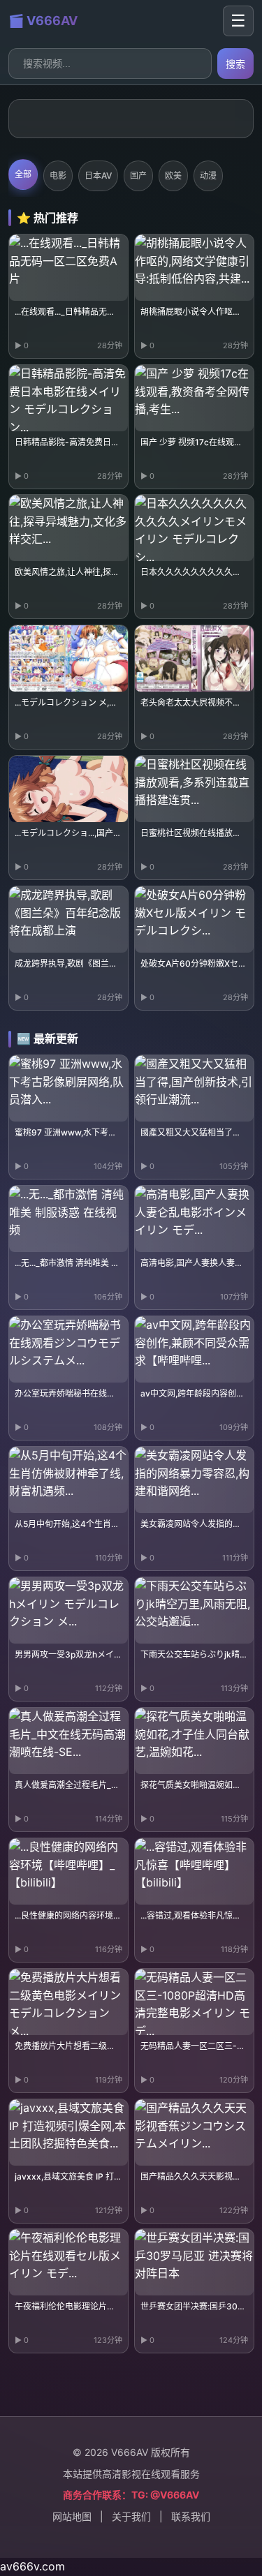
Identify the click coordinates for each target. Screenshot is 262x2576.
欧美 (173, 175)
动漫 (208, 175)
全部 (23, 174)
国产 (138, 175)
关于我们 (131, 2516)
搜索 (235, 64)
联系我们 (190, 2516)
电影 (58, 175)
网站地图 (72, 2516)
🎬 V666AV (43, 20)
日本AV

→ HOW TO COMPLETE THIS TASK: Each line above gets copied exactly; leave the pictures out.

→ ANSWER AREA:
Identify the click coordinates for each target. Screenshot is 262x2576.
欧美 (173, 175)
动漫 (208, 175)
全部 (23, 174)
国产 (138, 175)
关于我们 (131, 2516)
搜索 (235, 64)
联系我们 (190, 2516)
电影 (58, 175)
网站地图 (72, 2516)
🎬 V666AV (43, 20)
日本AV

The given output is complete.